Pitchfork
76
At this point, we probably have enough albums dedicated to rave nostalgia. And the British producer Matt Cutler should feel OK about that, because as Lone, he's responsible for quite a few of them. His new one, Levitate doesn't really break any new ground; it reprises ideas (and in some cases, specific synthesizer patches) that he has been using since 2010's Emerald Fantasy Tracks. Yet, to its credit, it doesn't feel redundant. At its best, this short, punchy album feels like a distillation of everything that has made Lone's work great so far.
Historically, Lone's music has tended to toggle between two modes. On the one hand, there's drowsy, lysergic downbeat in the tradition of Boards of Canada and Dilla; on the other, a kind of exaggerated rave revivalism, which takes tropes from early-'90s UK dance music and blows them up to gargantuan proportions. Lemurian and Ecstasy & Friends, his first two albums, kept to hip-hop tempos, woozy moods, but the Red Bull kicked in with 2010's Emerald Fantasy Tracks, and he threw himself into house tempos with gusto. The intensity built on 2012's vertiginous Galaxy Garden, and then, since everything that comes up must come down—an adage many ravers know all too well—2014's Reality Testing slunk back under the covers, balancing hip-hop beats with slow, starry-eyed house and boogie in the vein of Floating Points' early singles.
From a title like Levitate, you can guess where Cutler's taking us this time: right back up to the top. It might be Lone's most intense album to date—dancing like a downed electrical wire, with its hooks as immediate as anything he's ever done. Album opener “Alpha Wheel” brings us hurtling up to speed with fat, loud, practically diamond-encrusted breakbeats and a chord progression that sets off tiny serotonin bombs with every syncopated stab. “Backtail Was Heavy” inhabits similar terrain, balancing rough-cut breaks and detuned horn stabs with a sparkly, Aphex-indebted synth melody. In a curious case of double déjà vu, it's a hardcore throwback through-and-through, and it also uses an uncannily similar synth sound from Emerald Fantasy Tracks’ “Moon Beam Harp.”

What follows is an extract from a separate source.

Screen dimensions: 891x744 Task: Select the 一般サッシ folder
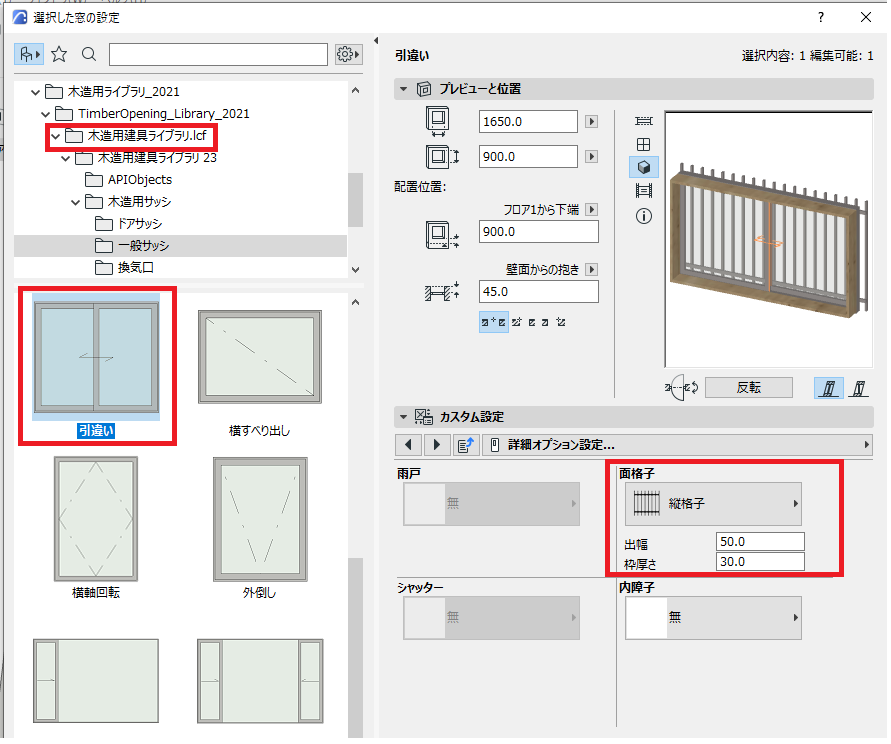[143, 246]
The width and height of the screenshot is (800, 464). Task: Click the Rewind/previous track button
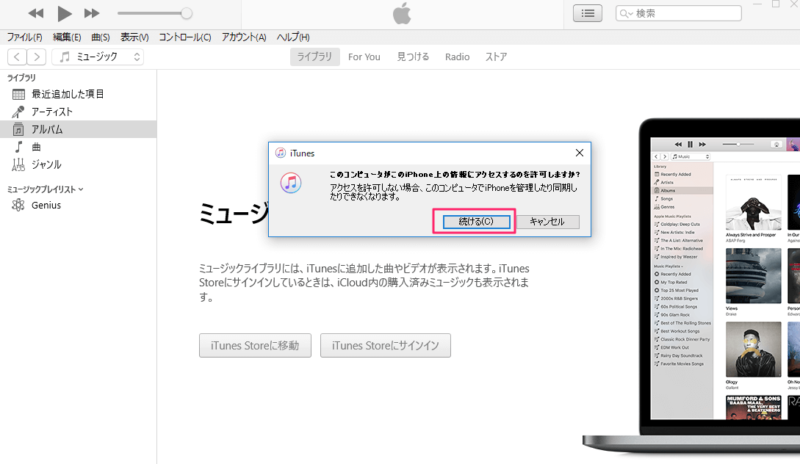point(36,14)
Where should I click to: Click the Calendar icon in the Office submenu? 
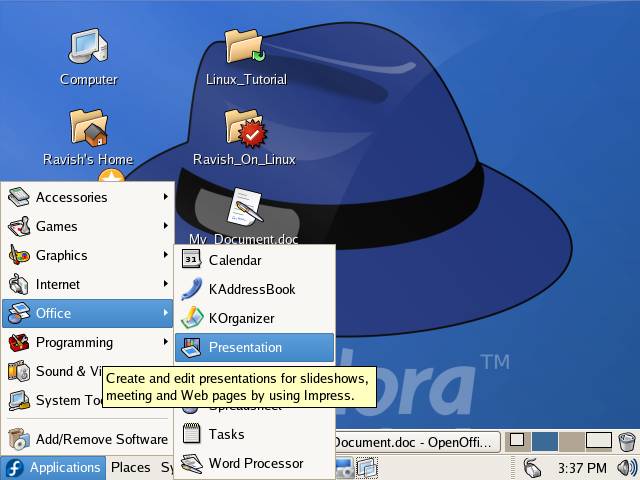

The shuddering “Triple Helix” and the smooth drum'n'bass roller “Sea of Tranquility” keep the energy levels soaring; even the Boards of Canada pastiche “Sleepwalkers” musters a kind of rhythmic force that the Scottish duo themselves have rarely achieved. Levitate is the shortest album Lone has ever made—just 33 minutes in all, and two of its nine songs are sketch-like ambient interludes. Functionally, it's more like an EP than an album, but that extreme sense of focus works in its favor: There's no wasted effort, and his craft has never sounded better—his beats are Jaws-of-Life strong, his melodies buffed to a blinding sheen. His ingenious way of flipping, chopping and reversing breakbeats recalls Squarepusher’s first two albums, made when the drill'n'bass producer's goofy grin hadn't yet hardened into a smirk. And Cutler manages to find subtle ways to surprise. Both “Alpha Wheel” and “Sleepwalkers” build to their climax and then just drop away.
It all comes together in “Triple Helix”: the sound design, the energy, the optimism. It's wild, disorienting, sugary, hyper-sensory stuff, and it's no wonder that my 11-month-old daughter loves it. Rave has always had an infantilizing aspect, from songs like Smart E's “Sesame's Treet” to accoutrements like pacifiers and Mickey Mouse gloves. Levitate leverages rave nostalgia to get to a deeper truth: Free your inner child, and your ass and mind will follow.